Émilien Néron and Sophie Nélisse, who play middle school students dealing with a teacher’s
suicide in the Canadian film “Monsieur Lazhar.”




Fellag, star of "Monsieur Lazhar."



In the indelible opening scene of Philippe Falardeau’s “Monsieur Lazhar,” Simon (Émilien Néron), a sixth grader at a Montreal middle school, catches a glimpse of the body of Martine, a popular teacher who has hanged herself from a pipe inside a classroom. He turns and runs.

We don’t see him report the fatality. The camera remains stationary, in a kind of daze, until several teachers dash into the building and frantically herd children returning from recess back outside. Simon’s friend Alice (Sophie Nélisse) detaches herself just long enough to steal a peek through a crack in the door before being shooed away. We never see the victim’s face.

Questions on the material:
[1] Answer these questions using the review of "Monsieur Lazhar":
(a) Which actor is named as the star of the film?
(b) In which city is Simon's middle school?
(c) What does Alice do before she is shooed away?
[2] Pick up the review of "Monsieur Lazhar" after its final sentence and keep writing it.

Given records:
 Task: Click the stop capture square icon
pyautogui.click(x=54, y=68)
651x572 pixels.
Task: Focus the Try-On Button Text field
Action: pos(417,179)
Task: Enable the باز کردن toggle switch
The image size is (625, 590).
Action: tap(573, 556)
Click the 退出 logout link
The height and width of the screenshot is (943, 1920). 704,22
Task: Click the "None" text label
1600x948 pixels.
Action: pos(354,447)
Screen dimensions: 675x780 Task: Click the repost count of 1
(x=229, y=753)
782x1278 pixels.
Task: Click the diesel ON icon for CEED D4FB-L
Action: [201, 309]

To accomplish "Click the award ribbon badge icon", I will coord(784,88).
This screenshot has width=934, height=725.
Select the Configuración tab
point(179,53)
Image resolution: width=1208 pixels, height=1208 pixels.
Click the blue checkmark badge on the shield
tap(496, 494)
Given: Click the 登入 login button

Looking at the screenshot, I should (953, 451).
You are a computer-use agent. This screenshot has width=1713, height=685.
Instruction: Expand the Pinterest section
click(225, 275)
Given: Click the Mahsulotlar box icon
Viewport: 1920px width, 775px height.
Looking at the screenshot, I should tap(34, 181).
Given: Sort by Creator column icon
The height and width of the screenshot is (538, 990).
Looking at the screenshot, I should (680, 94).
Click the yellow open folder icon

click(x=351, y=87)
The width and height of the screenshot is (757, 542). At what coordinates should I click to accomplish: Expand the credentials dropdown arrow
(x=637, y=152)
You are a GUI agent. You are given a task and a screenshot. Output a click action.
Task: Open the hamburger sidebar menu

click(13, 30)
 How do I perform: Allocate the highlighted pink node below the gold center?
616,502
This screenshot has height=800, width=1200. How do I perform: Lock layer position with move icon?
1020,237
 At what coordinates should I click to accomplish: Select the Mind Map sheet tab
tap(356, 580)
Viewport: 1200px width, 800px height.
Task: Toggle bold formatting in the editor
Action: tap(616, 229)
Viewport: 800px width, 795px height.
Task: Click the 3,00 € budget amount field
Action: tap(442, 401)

Your written answers:
[1]
(a) Fellag
(b) Montreal
(c) She steals a peek through a crack in the door.

[2]
The subtlety and discretion with which the revelation is handled says much about “Monsieur Lazhar,” Mr. Falardeau’s fourth feature film, adapted from a one-person play by Evelyne de la Chenelière. The film, which was nominated for an Oscar for best foreign language film, picked up six Genies (Canadian Oscars), including best picture, director, adapted screenplay and actor. The title character is powerfully embodied by Fellag, an Algerian theater director and actor known for his one-man shows, who has lived in Paris since 1995.

“Monsieur Lazhar” sustains an exquisite balance between grown-up and child’s-eye views of education, teacher-student relations and peer-group interactions. The students come quirkily alive in superb naturalistic performances devoid of cuteness and stereotyping. Like no other film about middle school life that I can recall “Monsieur Lazhar” conveys the intensity and the fragility of these classroom bonds and the mutual trust they require.

Although it looks askance at the extreme measures parents and teachers take to protect children, often more knowledgeable and resilient than they’re given credit for, it acknowledges that some do need protection. It especially calls into question the strict modern rules that forbid any physical contact between teachers and students who in moments of crisis feel a desperate need for the comfort and reassurance that a hug can provide.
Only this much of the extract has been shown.